Fig 1. In membrane-embedded translocon pores, individual IpaC molecules are adjacent to one another.

(a) Schematic of the dependence of disulfide bond formation on an oxidative environment and the relative positioning of free sulfhydryl groups. Disulfide bond formation occurs when residues are located in the extracellular space, and when in close proximity with the correct orientation of the residues in adjacent molecules [I]. The formation of disulfide bonds is not efficient when residues are in an oxidative environment but are not in proximity or correctly oriented [II], or when residues are in a reducing environment, such as the cytosol [III]. (b) Schematic of secondary structure and orientation in the membrane of IpaC protein. Dots indicate the relative position of the mutants tested.
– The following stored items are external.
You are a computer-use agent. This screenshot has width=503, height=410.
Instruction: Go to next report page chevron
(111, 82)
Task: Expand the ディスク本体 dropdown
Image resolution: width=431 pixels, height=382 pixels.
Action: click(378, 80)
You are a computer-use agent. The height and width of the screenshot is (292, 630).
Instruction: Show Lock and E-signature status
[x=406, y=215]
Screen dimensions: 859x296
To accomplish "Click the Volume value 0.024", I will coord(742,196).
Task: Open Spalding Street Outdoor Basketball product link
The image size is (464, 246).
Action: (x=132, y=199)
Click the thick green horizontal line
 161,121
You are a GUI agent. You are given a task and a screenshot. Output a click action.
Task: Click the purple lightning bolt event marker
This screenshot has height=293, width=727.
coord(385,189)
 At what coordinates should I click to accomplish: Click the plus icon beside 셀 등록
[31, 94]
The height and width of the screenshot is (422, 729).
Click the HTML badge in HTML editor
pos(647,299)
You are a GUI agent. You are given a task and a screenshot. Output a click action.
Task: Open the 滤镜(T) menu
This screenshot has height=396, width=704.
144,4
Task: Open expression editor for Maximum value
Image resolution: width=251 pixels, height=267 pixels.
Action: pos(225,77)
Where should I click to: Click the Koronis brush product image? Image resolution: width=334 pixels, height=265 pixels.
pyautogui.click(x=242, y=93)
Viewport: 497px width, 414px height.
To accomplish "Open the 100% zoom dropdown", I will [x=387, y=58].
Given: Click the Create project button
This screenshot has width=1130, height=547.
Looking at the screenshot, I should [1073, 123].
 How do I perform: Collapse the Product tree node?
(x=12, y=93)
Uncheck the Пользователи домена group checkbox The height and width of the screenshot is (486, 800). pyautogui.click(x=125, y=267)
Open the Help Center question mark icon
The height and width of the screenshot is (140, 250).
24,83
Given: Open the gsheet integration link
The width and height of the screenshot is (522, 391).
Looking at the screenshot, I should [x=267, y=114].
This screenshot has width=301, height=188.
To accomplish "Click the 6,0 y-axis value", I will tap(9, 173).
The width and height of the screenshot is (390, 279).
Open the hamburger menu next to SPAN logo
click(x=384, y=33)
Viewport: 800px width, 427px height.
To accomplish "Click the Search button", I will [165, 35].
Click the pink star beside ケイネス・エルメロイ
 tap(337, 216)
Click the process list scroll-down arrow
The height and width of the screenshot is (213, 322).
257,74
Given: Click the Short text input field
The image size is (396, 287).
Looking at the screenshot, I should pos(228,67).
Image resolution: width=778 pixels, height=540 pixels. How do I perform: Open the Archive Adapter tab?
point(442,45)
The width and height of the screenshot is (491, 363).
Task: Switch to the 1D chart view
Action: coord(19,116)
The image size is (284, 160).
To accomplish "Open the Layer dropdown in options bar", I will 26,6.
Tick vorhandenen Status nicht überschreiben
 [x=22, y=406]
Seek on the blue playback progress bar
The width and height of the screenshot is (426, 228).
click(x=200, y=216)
Dashed line beneath residues 344–363 reflects the accessibility of these residues to the extracellular milieu [23], suggesting that they loop into the pore lumen. (c-d) Analysis of intermolecular crosslinking of single cysteine substitutions of IpaC delivered to cells during S. flexneri infection. Infection of Vim^+/+ or Vim^-/- MEFs in the presence of the oxidant copper with strains of S. flexneri ΔipaC producing individual IpaC cysteine substitutions. Representative western blot of IpaC, showing bands migrating at the molecular weight of IpaC dimers and monomers (c). Densitometry of the ~80 kilodalton band from three to four independent experiments; mean ± SEM (d). For cysteine substitution derivatives, band densities are not significantly different for infection of Vim^+/+ versus Vim^-/- MEFs.